I learned this the hard way.
There was a time when I spent several hours on a screen and reached the point that my brain couldn’t process properly anymore because it was overwhelmed. So, I stopped right there and turned away from the laptop. Then I saw the piles of dirty dishes waiting for me to clean on the kitchen table. I gathered them into a dish rack and carried them into the kitchen. After that, I came back into my apartment with clean dishes, neatly placed in the container with water drops all over. I sensed the calm and relaxation growing in my mind. It was refreshing.
Doing dishes for the sake of doing dishes
Although doing dishes gave me the satisfaction of physically getting things done by hands, I didn’t pay much attention to it. I only tried to get the job done before gluing my eyes back to the screen again, which didn’t feel like a break. So I tried approaching the task differently. Instead of rushing the cleaning process, I slowed down and fixed my focus. Instead of thinking about the amount of work I had to do next, I gave my brain a pause. I forced myself to be present with this one task in front of me. When I scrubbed a plate’s surface, it felt like I scrubbed out all the concerns and worries. When I rinsed out bits of food scraps, it felt like I rinsed out the noises in my mind. The softness of lather formed with the sponge and water was like a therapy that reconnected my mind and body.

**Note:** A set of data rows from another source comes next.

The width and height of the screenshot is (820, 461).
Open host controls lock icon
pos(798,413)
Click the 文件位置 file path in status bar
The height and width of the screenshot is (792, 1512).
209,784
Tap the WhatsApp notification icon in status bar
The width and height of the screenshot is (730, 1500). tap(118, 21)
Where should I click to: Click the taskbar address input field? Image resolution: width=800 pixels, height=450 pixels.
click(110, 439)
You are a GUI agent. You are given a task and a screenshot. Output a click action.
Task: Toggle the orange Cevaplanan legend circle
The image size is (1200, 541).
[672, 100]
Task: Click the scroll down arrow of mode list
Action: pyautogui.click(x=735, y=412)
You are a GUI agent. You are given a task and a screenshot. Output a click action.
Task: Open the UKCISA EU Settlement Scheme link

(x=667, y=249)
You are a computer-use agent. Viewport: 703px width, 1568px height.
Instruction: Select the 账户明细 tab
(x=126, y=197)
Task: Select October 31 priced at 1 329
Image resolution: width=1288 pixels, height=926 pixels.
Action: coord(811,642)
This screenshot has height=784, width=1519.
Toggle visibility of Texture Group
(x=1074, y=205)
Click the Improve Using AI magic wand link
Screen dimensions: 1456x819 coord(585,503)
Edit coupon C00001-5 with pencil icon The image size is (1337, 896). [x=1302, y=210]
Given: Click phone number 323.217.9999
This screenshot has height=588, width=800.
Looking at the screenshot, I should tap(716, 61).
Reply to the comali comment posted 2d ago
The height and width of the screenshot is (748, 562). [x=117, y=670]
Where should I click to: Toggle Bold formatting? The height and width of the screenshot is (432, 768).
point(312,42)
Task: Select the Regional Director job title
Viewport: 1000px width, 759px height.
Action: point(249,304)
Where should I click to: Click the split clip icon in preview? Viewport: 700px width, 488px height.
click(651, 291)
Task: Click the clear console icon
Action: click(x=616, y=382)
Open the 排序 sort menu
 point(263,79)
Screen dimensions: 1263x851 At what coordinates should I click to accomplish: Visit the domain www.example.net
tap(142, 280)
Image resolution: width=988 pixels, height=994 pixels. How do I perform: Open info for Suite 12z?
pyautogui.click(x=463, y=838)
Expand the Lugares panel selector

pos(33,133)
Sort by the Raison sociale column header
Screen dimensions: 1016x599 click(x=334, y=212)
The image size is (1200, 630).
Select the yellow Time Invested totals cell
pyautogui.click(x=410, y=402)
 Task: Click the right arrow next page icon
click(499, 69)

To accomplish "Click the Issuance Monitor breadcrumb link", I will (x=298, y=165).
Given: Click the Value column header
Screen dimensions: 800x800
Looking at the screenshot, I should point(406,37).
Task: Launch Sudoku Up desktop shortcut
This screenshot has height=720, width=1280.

To my surprise, there is research about how doing dishes (and other housework) is beneficial to our mental health. In the article, “The Science of Why Jeff Bezos and Bill Gates Still Do the Dishes” by Jessica, the author mentioned that: “Working that sponge can be an opportunity to focus on the now, but it can also be a chance to relax and daydream. And creativity experts say it’s just this sort of loose mind-wandering that allows the brain to make some of its most innovative and unexpected leaps (which is why so many good ideas come to us in the shower).”
Alexandra, in her article “Washing Dishes Is a Really Great Stress Reliever, Science Says” shares that: “ … researchers found that people who washed dishes mindfully (they focused on smelling the soap, feeling the water temperature and touching the dishes) upped their feelings of inspiration by 25% and lowered their nervousness levels by 27%. The group that didn’t wash the dishes mindfully did not gain any benefits from the task. ”
That sounds about right as far as my own experienced. I used to listen to a podcast about programming while doing dishes hoping to keep my productivity high. The result was my brain getting jam-packed with endless conversations about coding, which caused even more anxiety. No matter how good my hands felt to be occupied at that moment, my mind was too occupied to sense it. The task became pointless.
Do more dishes or take a ‘real’ break
With the layer of the pandemic’s stress added on top of the existing ones, I found that it’s so easy to slip into the habit of multitasking whenever possible. We have more pressure to get ahead of our personal situations, otherwise we may not survive. Therefore, we unconsciously double the hours on screen. Sometimes we don’t take a break because it’s not a priority. Or we put in some work while on a break, which makes the break meaningless. But breaks are crucial to our sanity. No one wants to acknowledge the consequences of an overworked brain and body; the stakes are too high. So, this is the time to take a real break once in a while – with intention. Hand wash dishes mindfully or do other work around the house. It can make us feel much better than we could imagine. It can bring us joy and boost our energy levels, helping us to tackle the task ahead in a healthier way.